Welcome to a New Year and a new volume of Etiquetteer! With much of North America shivering in a post-bombogenesis dystopia, it's Perfectly Proper to start the New Year with a query from an Australian reader about inappropriate questions about clothes:
Dear Etiquetteer:
I tend to be more formally dressed than my compatriots (Aussies): where they wear shorts, I wear trousers; where they wear a jacket, I wear a jacket and tie, etc. As such I often have people asking (kindly enough) what I'm doing wearing a blazer (or what-not) to church or dinner, or wherever.
Would you please advise an answer that is both polite and brief, and not too po-faced?
Dear Dressed:
First, thank you for your use of po-faced, an underused expression that ought to make a comeback.
"You can never go wrong with a classic" as the old saying goes, and in this case, the classic is "Oh, I'm going on to something else later." The implication is that the later function requires a different dress code. Whether you actually have something later on is a matter for you and your conscience to decide. Think of this as another version of Bunburying.
Etiquetteer vividly remembers an occasion from the early 1990s when a professional gentleman had to show up at a cocktail party in a white tie because he was required to attend some Ferociously Formal Function immediately afterward. Perfectly Proper for him to do so, but he made it the leitmotif of his conversation during the entire party. It's one thing to answer a question, but another to call attention to the obvious.
Another option is simply to dismiss the importance of what you're wearing, such as "Oh, I guess I wasn't paying attention" or "I always wear something like this." You must be very careful not to come off as Gloria Grahame in It's a Wonderful Life, who famously said "What, this old thing? Why I only wear it when I don't care how I look!"
And it will help you to become adept at changing the subject to something more appropriate. "When I was dressing I was thinking about [Insert Engaging Topic Here]" and then hold forth.
Etiquetteer is particularly concerned to learn that people are questioning what you wear to church. Etiquetteer was raised on the concept of Sunday Best Clothes. While the Deity of One's Choice would not shun someone based on their clothes or cleanliness, respect for the Deity and for the act of public worship is shown by presenting a clean, tidy, and properly-dressed self in one's place of worship.
But Etiquetteer wants to ask why you find it necessary to dress one cut above what everyone else is wearing. If it involves a sense of being better than other people, you're in danger. There's a creative tension between wanting to stand up for proper dress and also standing out for looking overdressed. Gentlemen like us run the risk of appearing as Insufferable Snobs or the monomaniacal Lady Eleonore Rochcliffe in Hawthorne's "Lady Eleonore's Mantle," one of his Legends of the Province House. "I wrapped myself in PRIDE as in a MANTLE and scorned the sympathies of nature."* This is best counteracted by wearing one's clothes with a modest, matter-of-fact air rather than preening or bridling or showing off, no matter what one has chosen to wear.

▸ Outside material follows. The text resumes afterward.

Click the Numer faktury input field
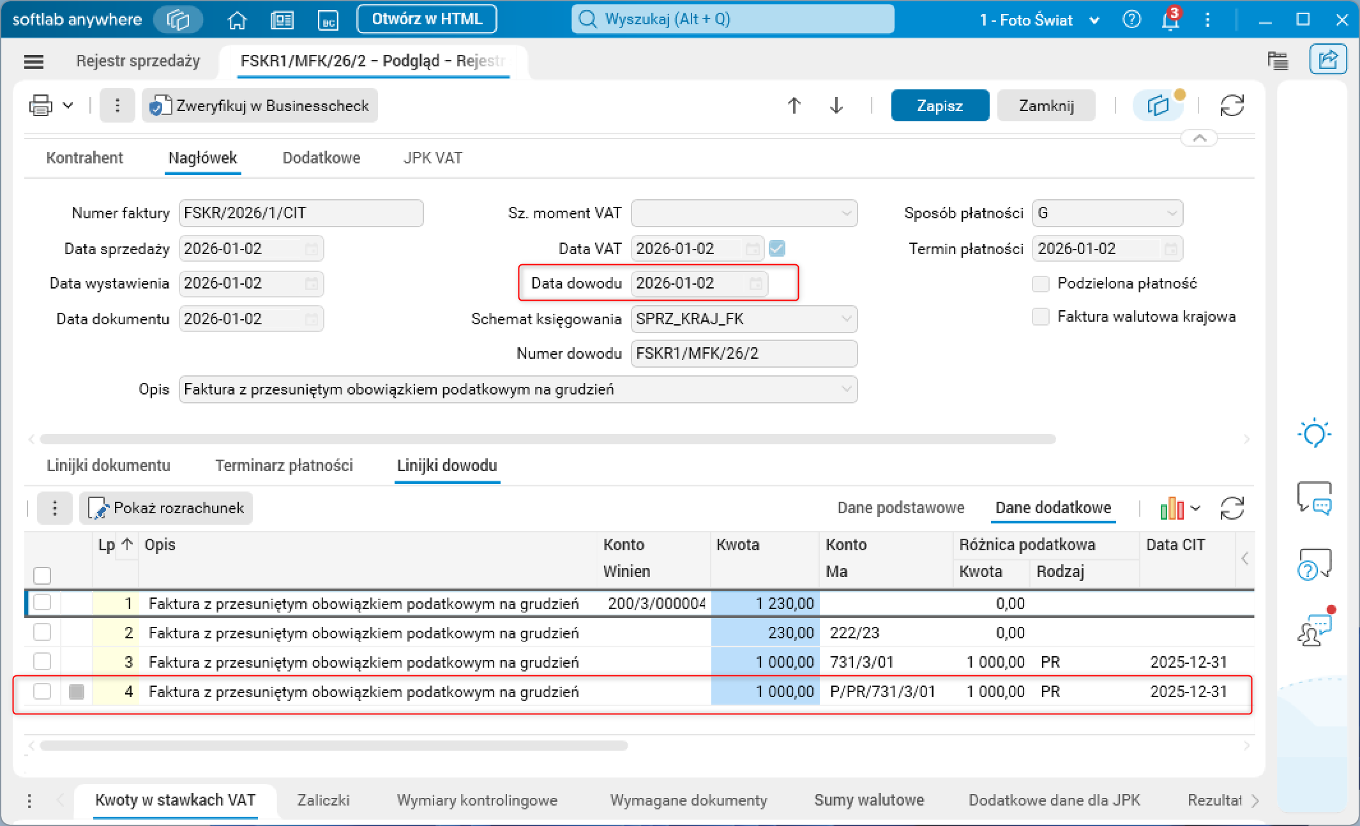The image size is (1360, 826). [301, 213]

Believe it or not, the best example of getting comfortable with one's look comes from a gay novel of the late 1970s, Splendora , by Edward Swift. Miss Jessie, the feminine alter ego of protagonist Timothy John, becomes the dominant of their two personalities. "He learned to dress her so she could blend into most any crowd and still be noticed" at first. But Miss Jessie's gal pal Magnolia cautions her "Ever' now and then you ought to let yourself go more than you do. Don't try to be so made up all the time. Let your hair down once in awhile and it'll be a breather for you."**
Timothy John surprised Magnolia one afternoon in a New Orleans bar, "wearing Miss Jessie's hairstyle and tight-legged jeans together with a camisole top flaring out around his waist, a string of pearls, and silver lamé heels," along with an attitude of nonchalance. "Magnolia took one look. It was all she needed. 'You don't seem like a cartoon so much no more, honey,' she said. 'You been taking lessons from the right person is all I can say, and there ain't nothing left for me to do but pronounce you "graduated with honors."'"
Etiquetteer wearies of people who believe that dressing up, or even having to make any effort at all to look respectable, is too much trouble and to be avoided. They lack a sense of Occasion and Appropriateness. A quiet example needs to be set for them, and Etiquetteer commends you for continuing to do so.
*Poor thing then dies of smallpox.
**But, let Etiquetteer hasten to add, when the dress code allows! Relaxation and Perfect Propriety are not mutually exclusive.